_TASK BRIEF_:
Reproduce word for word the material below, from its first line through the line that contains "coordinates (399, 232).".

____ STORED DATA

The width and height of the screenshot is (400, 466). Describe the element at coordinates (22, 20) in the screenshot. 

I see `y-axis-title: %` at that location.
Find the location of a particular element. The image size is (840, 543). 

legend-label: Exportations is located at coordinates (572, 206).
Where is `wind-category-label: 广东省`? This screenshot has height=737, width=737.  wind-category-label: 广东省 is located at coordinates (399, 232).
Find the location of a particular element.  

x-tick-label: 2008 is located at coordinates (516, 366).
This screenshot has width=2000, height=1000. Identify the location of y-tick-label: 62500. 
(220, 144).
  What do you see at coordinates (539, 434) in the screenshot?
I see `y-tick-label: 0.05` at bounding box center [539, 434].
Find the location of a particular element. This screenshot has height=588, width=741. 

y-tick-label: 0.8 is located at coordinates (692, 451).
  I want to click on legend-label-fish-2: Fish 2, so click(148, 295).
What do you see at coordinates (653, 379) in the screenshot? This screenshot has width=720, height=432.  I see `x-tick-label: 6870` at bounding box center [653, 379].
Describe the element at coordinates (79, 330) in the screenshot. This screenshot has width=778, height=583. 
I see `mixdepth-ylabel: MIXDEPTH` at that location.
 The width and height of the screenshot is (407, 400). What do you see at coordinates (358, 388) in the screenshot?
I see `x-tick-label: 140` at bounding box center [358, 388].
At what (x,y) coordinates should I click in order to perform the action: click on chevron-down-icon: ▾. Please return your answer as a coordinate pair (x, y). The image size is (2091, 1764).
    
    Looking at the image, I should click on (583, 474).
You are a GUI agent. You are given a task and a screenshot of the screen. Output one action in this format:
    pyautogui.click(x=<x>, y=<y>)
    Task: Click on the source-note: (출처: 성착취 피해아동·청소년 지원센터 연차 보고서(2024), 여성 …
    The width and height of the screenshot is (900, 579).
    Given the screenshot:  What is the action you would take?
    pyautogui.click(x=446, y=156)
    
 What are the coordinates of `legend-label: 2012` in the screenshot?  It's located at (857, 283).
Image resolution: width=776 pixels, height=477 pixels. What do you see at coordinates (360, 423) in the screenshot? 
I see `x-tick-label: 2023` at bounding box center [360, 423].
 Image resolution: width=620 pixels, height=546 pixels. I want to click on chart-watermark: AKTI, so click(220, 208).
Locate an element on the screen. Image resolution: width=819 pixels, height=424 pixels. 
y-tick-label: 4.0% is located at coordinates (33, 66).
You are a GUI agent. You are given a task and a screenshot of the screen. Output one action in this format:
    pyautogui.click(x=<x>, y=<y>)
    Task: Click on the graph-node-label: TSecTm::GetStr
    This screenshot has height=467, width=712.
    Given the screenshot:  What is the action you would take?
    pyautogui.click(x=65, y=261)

________

_SOLUTION TO THE EXERCISE_:
The width and height of the screenshot is (400, 466). Describe the element at coordinates (22, 20) in the screenshot. 

I see `y-axis-title: %` at that location.
Find the location of a particular element. The image size is (840, 543). 

legend-label: Exportations is located at coordinates (572, 206).
Where is `wind-category-label: 广东省`? This screenshot has height=737, width=737.  wind-category-label: 广东省 is located at coordinates (399, 232).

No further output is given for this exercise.